## GIVEN PASSAGE
For the mono-exponential ranges of the decay curves (Figure 6), it can be concluded that the emitting states are in fast thermal equilibration with respect to the individual decay times of the states involved. This is not only valid for the SLR processes but also for down- and up-inter-system crossing (ISC) processes between the T₁ and the S₁ states. Down-ISC will probably occur within around 10 ps or even shorter [103,104,105,118,119,120,121], while the up-ISC time (also named RISC time) is strongly temperature dependent [122] and may be estimated very roughly to around 30 ns at 80 K and to about 0.2 ns at ambient temperature. For completeness, it is mentioned that very fast ISC processes are probably based on direct SOC of higher lying singlet states to T₁ substates as is displayed in a high allowedness of the T₁→S₀ transition. This is in contrast to the situation of molecules with weak SOC with respect to the lowest triplet state, as it seems to be valid for most organic molecules. For these, spin-vibronic processes will probably dominate the ISC rate [123].

Thus, with respect to the emission decay times of many µs, fast thermalization is well realized for the Cu(I) compounds discussed here. Accordingly, it is justified to describe the temperature dependence of the emission decay time τ(T), as shown in Figure 7, by a modified Boltzmann distribution of the four thermally equilibrated excited states, the three T₁ substates I, II and III and the S₁ state [19,50,87,124].

$$\mathsf{\tau }\left(\mathrm{T}\right)=\frac{1+\exp \left(-\frac{\mathsf{\Delta }\mathrm{E}\left(\mathrm{II}-\mathrm{I}\right)}{{\mathrm{k}}_{\mathrm{B}}\mathrm{T}}\right)+\exp \left(-\frac{\mathsf{\Delta }\mathrm{E}\left(\mathrm{III}-\mathrm{I}\right)}{{\mathrm{k}}_{\mathrm{B}}\mathrm{T}}\right)+\exp \left(-\frac{\mathsf{\Delta }\mathrm{E}\left({\mathrm{S}}_1-\mathrm{I}\right)}{{\mathrm{k}}_{\mathrm{B}}\mathrm{T}}\right)}{\mathrm{k}\left(\mathrm{I}\right)+\mathrm{k}\left(\mathrm{II}\right)\exp \left(-\frac{\mathsf{\Delta }\mathrm{E}\left(\mathrm{II}-\mathrm{I}\right)}{{\mathrm{k}}_{\mathrm{B}}\mathrm{T}}\right)+\mathrm{k}\left(\mathrm{III}\right)\exp \left(-\frac{\mathsf{\Delta }\mathrm{E}\left(\mathrm{III}-\mathrm{I}\right)}{{\mathrm{k}}_{\mathrm{B}}\mathrm{T}}\right)+\mathrm{k}\left({\mathrm{S}}_1\right)\exp \left(-\frac{\mathsf{\Delta }\mathrm{E}\left({\mathrm{S}}_1-\mathrm{I}\right)}{{\mathrm{k}}_{\mathrm{B}}\mathrm{T}}\right)}$$

(1)

## DATASET EXTRACT
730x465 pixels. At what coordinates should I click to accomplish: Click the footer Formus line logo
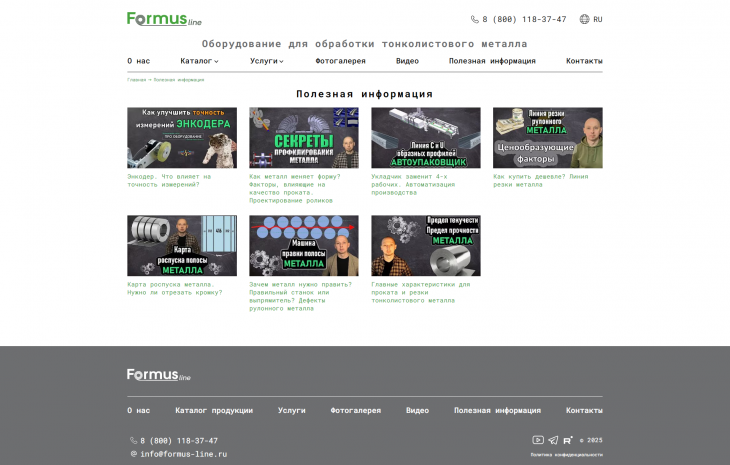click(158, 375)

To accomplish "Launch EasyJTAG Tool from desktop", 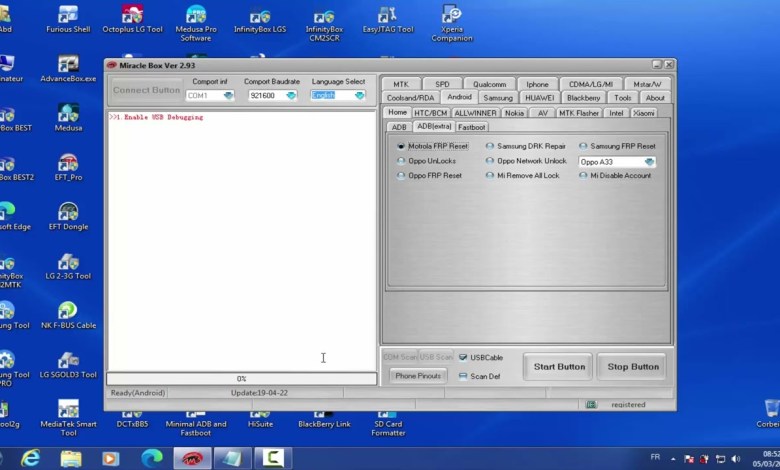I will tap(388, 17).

* * *

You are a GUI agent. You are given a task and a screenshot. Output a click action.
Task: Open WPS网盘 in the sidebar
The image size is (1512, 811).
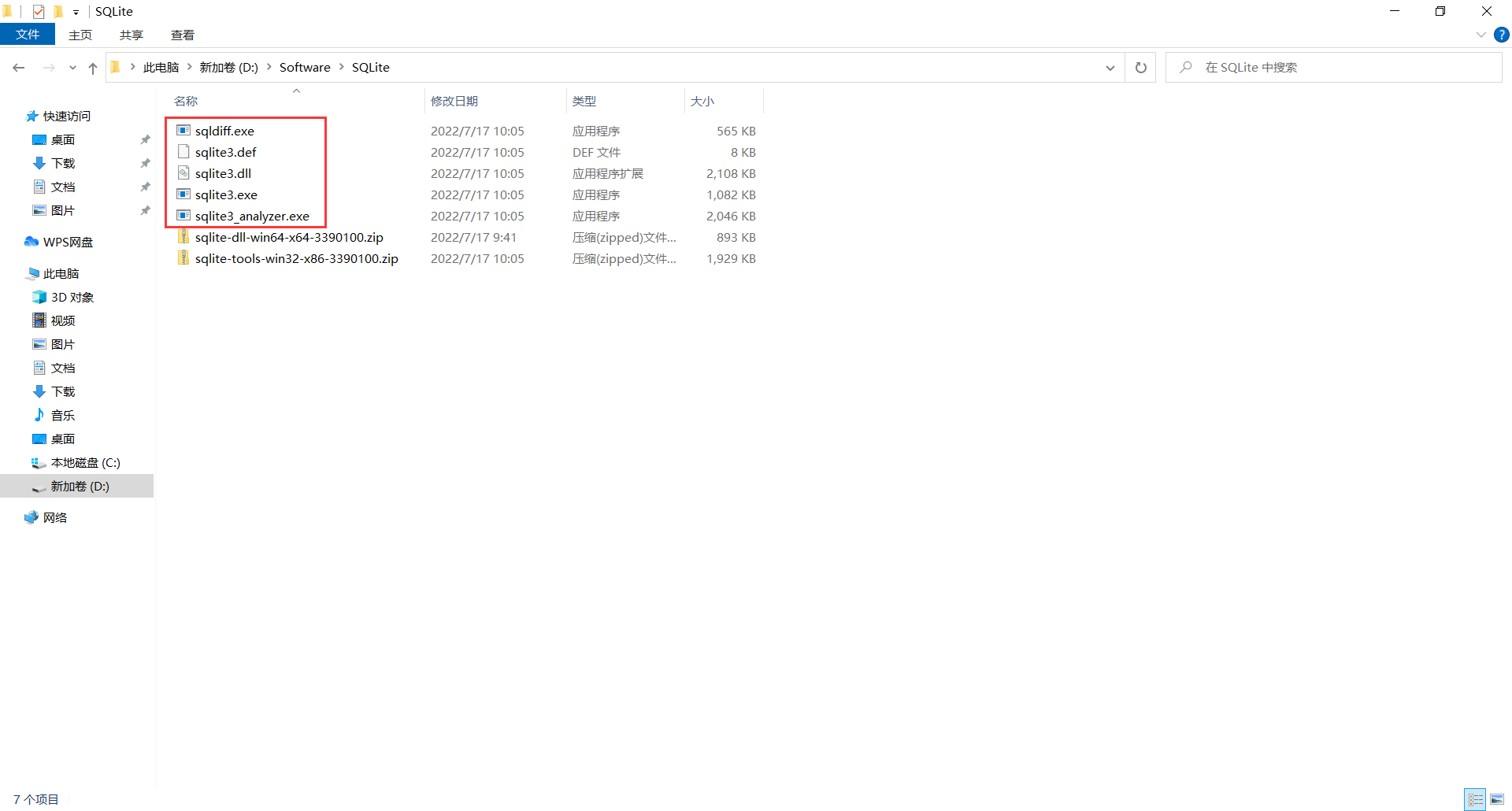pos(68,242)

## WRITTEN PROBLEM 1
Reproduce the stretch of the decay-time passage from "Thus, with respect" through "S₁ state [19,50,87,124].".
## WRITTEN PROBLEM 2
Answer these questions from the decay-time passage:
(a) Within about what time does down-ISC probably occur?
(b) For most organic molecules, what will probably dominate the ISC rate?
(c) Which four excited states make up the modified Boltzmann distribution used for τ(T)?

## COMPLETE ANSWER 1
Thus, with respect to the emission decay times of many µs, fast thermalization is well realized for the Cu(I) compounds discussed here. Accordingly, it is justified to describe the temperature dependence of the emission decay time τ(T), as shown in Figure 7, by a modified Boltzmann distribution of the four thermally equilibrated excited states, the three T₁ substates I, II and III and the S₁ state [19,50,87,124].

## COMPLETE ANSWER 2
(a) Within around 10 ps or even shorter.
(b) Spin-vibronic processes.
(c) The three T₁ substates I, II and III, and the S₁ state.